SHORT EXERCISE: Locate every line in the data below that contains the string "image", and copy each of those lines.

begin RECORD LIST

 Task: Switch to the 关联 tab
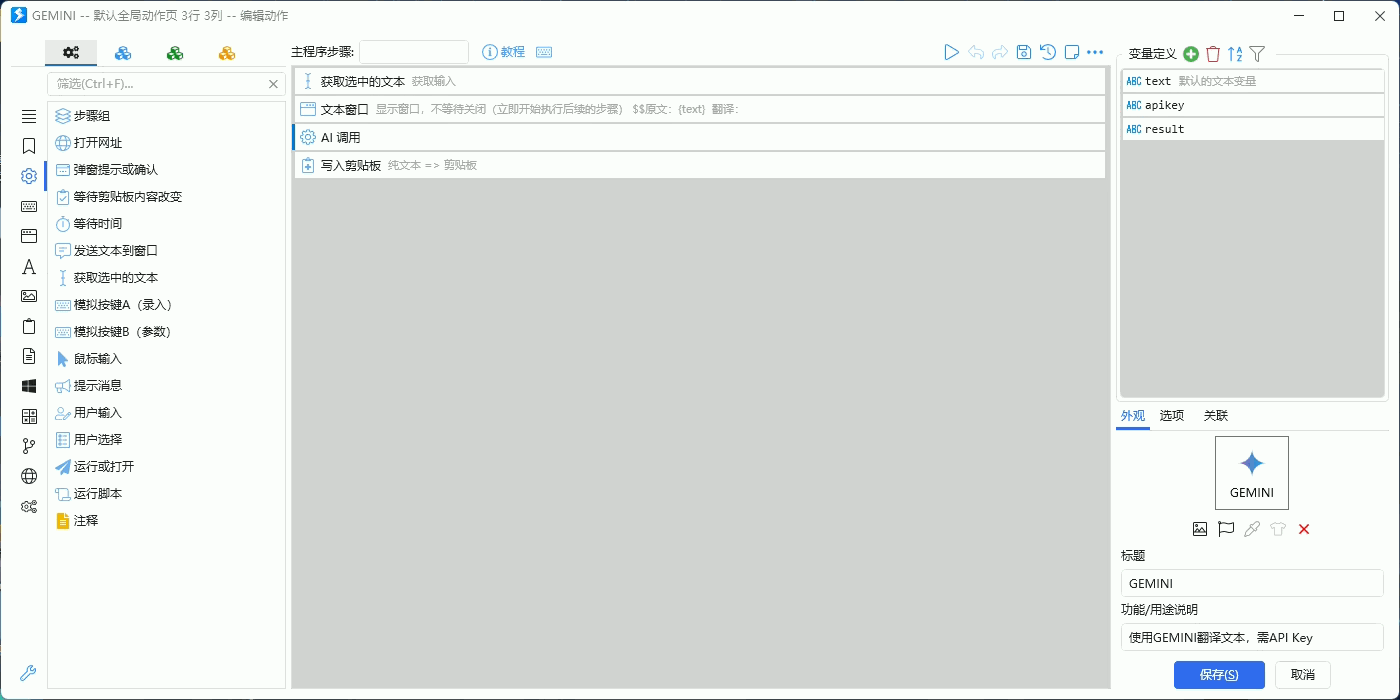1215,416
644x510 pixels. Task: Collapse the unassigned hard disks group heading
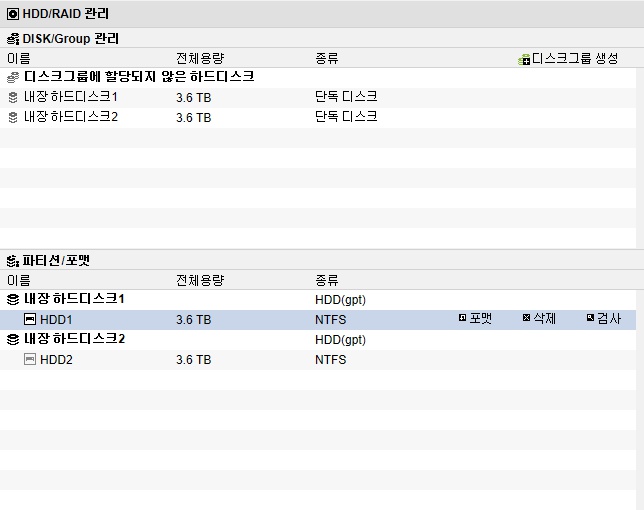point(131,77)
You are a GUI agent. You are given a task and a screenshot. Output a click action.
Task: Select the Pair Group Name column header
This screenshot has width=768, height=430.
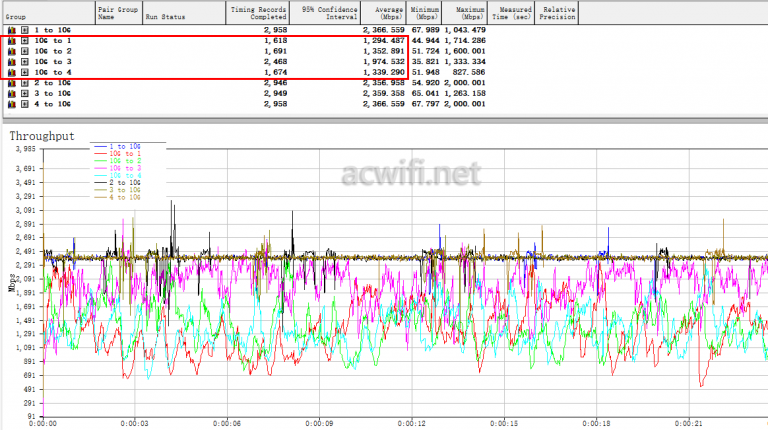[x=117, y=13]

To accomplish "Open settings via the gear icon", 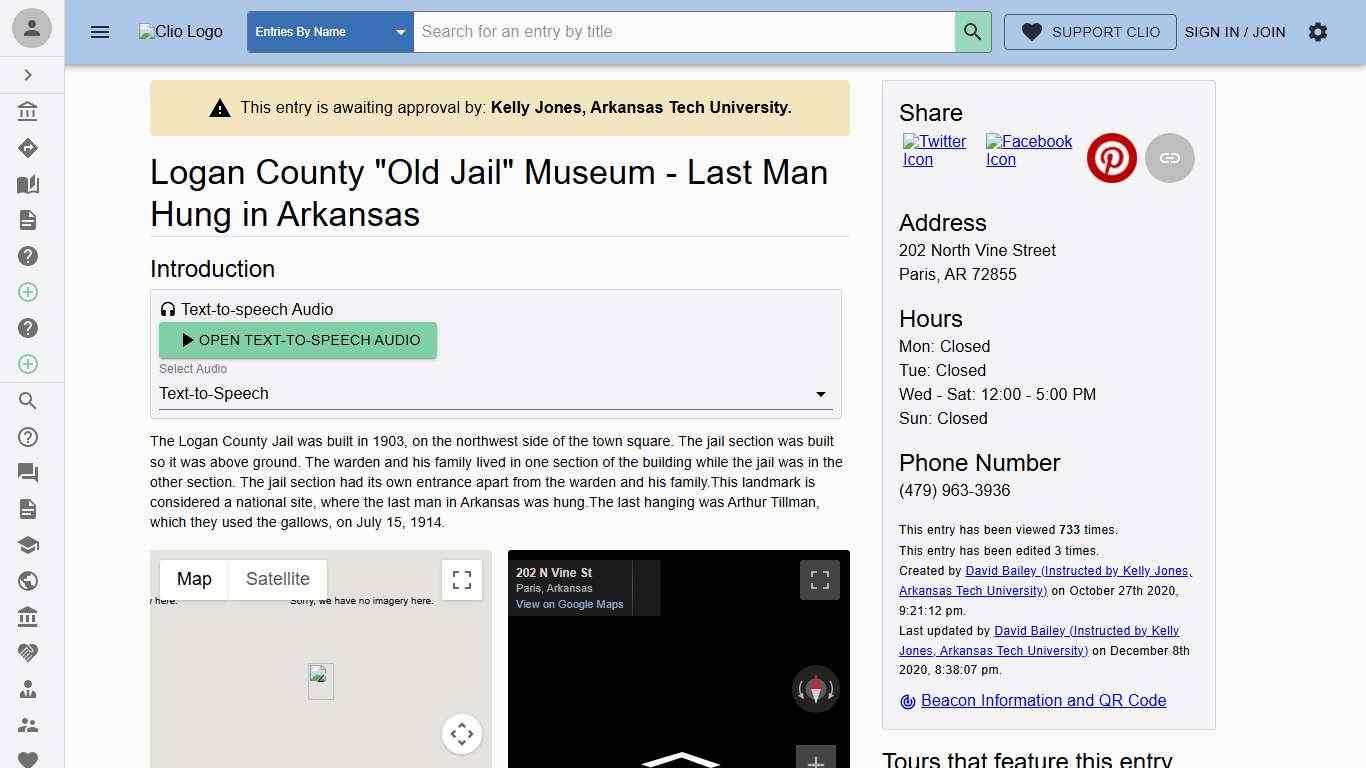I will click(1318, 32).
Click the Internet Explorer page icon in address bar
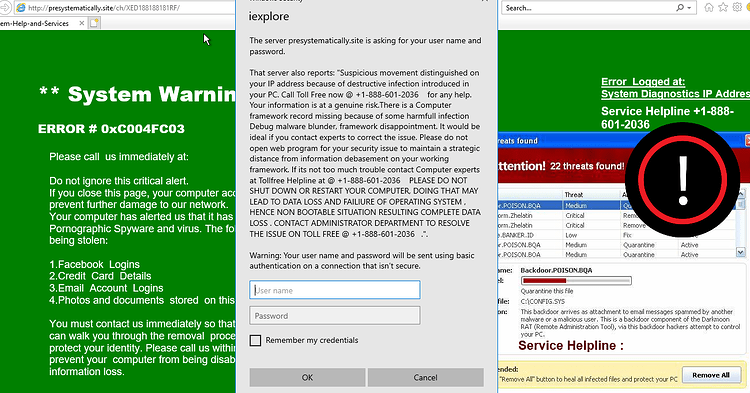This screenshot has width=750, height=393. [21, 8]
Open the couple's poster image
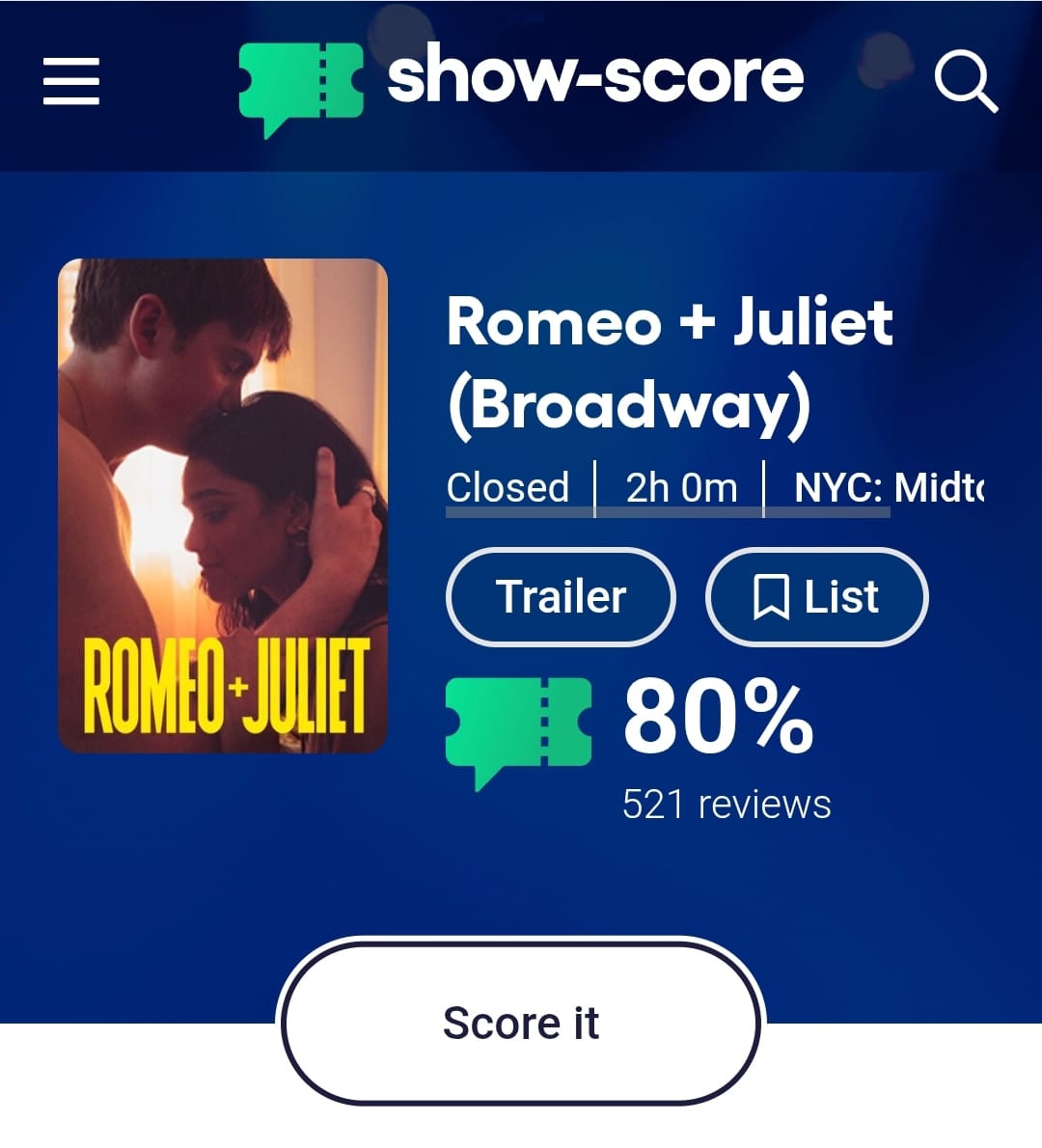The width and height of the screenshot is (1042, 1148). tap(223, 506)
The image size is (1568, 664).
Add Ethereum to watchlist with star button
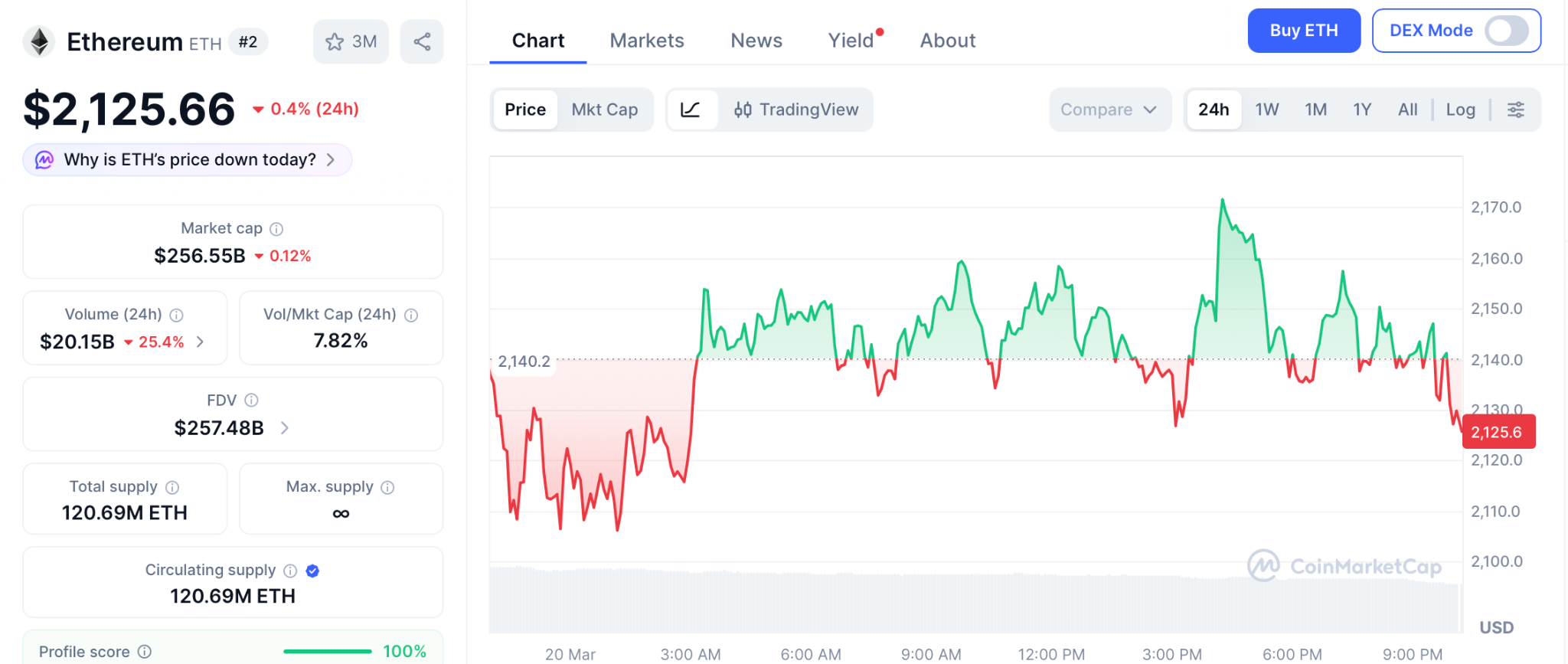point(351,41)
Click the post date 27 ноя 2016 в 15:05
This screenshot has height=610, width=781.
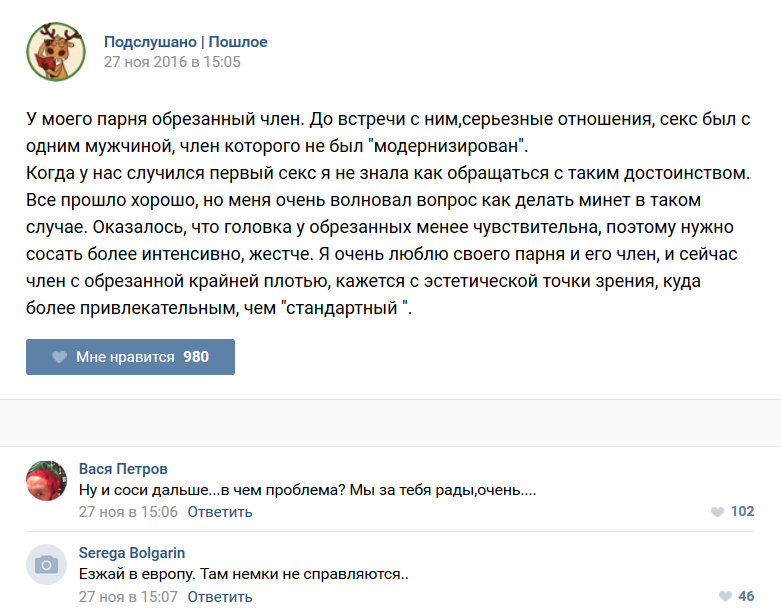[172, 62]
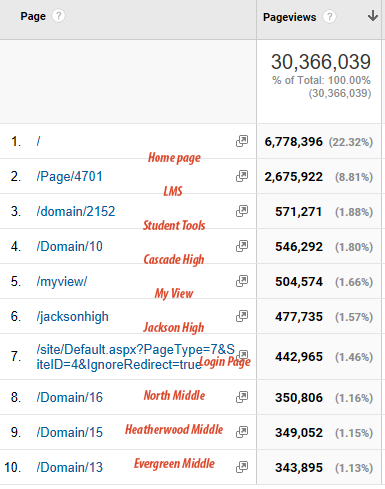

end RECORD LIST

ANSWER BELOW:
Open the couple's poster image
The image size is (1568, 664).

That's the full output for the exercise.